Southern states lead the nation in rates of HIV infection and AIDS deaths, explains Clinical Professor Carolyn McAllaster, founder and director of the AIDS Legal Project. Rural poverty and social stigma mean southerners impacted by the disease have few resources to turn to, she adds.

For the past sixteen years the AIDS Legal Project has been a part of the solution; students represent individual clients across North Carolina with legal issues ranging from end-of-life planning to discrimination suits. In the new AIDS Policy Clinic, students work on policy initiatives aimed at increasing access to quality, comprehensive health care for low-income individuals living with HIV/AIDS and their families.

“The resources have not always followed the epidemic,” McAllaster says. She praises President Barack Obama for launching the National HIV/AIDS Strategy (NHAS) in July 2010. However, the main focus of the NHAS is the 12 Cities Project which directs the federal response and funds to population centers where AIDS is most prevalent but lacks similar coverage for rural areas and areas with high numbers of new HIV infections, she points out.

The Ford Foundation contacted the AIDS Legal Project directly for help in building an advocacy team to ensure the next phase of the NHAS would reach hard-hit southeastern states. According to McAllaster, the foundation has long had an interest in fostering HIV and AIDS advocacy in the hard-hit southeastern states. McAllaster and her team have already recruited a steering committee of HIV/AIDS advocates throughout the South and have developed a research/data collection agenda.

“The thing I am most excited about with this grant is that we’re working with the Duke Center for Health Policy and Inequalities Research,” said McAllaster. “They are going to be pulling together comprehensive statistics and research about the epidemic in the South. Not just where the most HIV cases are or the number of AIDs death but also looking at the factors that feed an epidemic, like poverty, homelessness, and the number of uninsured. Much of the data is out there but it has not really been collected in one place.”

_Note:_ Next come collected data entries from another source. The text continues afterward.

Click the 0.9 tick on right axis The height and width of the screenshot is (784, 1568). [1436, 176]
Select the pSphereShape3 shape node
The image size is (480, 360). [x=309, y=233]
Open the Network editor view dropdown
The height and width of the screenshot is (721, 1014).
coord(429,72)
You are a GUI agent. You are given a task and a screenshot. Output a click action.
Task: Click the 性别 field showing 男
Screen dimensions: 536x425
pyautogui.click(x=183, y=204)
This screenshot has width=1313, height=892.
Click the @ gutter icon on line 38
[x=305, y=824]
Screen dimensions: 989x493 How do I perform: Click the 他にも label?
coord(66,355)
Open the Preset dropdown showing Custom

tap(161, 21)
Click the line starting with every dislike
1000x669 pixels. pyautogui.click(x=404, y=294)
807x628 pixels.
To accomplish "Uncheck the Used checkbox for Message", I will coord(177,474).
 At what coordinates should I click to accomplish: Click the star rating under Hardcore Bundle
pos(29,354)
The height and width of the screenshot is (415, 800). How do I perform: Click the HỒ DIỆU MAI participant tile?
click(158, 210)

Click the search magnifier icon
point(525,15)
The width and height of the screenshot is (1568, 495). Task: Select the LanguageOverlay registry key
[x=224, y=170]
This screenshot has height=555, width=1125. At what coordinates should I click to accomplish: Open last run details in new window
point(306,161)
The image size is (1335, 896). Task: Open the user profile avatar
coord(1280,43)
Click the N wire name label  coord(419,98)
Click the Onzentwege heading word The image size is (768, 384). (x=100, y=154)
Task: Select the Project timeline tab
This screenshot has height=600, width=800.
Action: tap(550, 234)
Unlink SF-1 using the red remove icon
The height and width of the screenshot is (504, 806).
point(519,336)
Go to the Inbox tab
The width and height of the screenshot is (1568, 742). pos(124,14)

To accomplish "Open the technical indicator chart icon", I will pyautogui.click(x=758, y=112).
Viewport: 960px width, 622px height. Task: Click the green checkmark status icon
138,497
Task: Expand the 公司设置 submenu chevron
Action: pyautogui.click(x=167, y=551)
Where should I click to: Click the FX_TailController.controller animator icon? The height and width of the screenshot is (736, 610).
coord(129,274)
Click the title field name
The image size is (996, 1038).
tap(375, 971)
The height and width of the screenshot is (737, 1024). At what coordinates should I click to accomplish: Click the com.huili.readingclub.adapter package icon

This pioneering research will inform the initiative’s policy proposals. Beginning in early 2012, the AIDS Legal Project, steering committee members and partners with expertise on the federal level such as Harvard Law School’s Center for Health Law and Policy Innovation will advocate with policy makers at the White House, the Department of Health and Human Services, and other relevant agencies for needed resources. “It’s definitely moving fast,” said McAllaster, laughing. “It’s important work and it’s going to be fun.”

Broadly speaking, students enrolled in the new AIDS Policy Clinic are also working to inform policy recommendations at the state and county levels, gaining hands-on experience in current and emerging health policy issues. Students will conduct legal and fact-based research to inform policy recommendations, produce in-depth reports, comment letters, presentations and draft legislation or regulatory guidance.

Several students who worked with clients last year through the AIDS Legal Project have joined the policy clinic. “The students who are doing this are grounded in the cases,” McAllaster says. “What happens when you deal with several of these individual cases is that you see the need for systemic change.”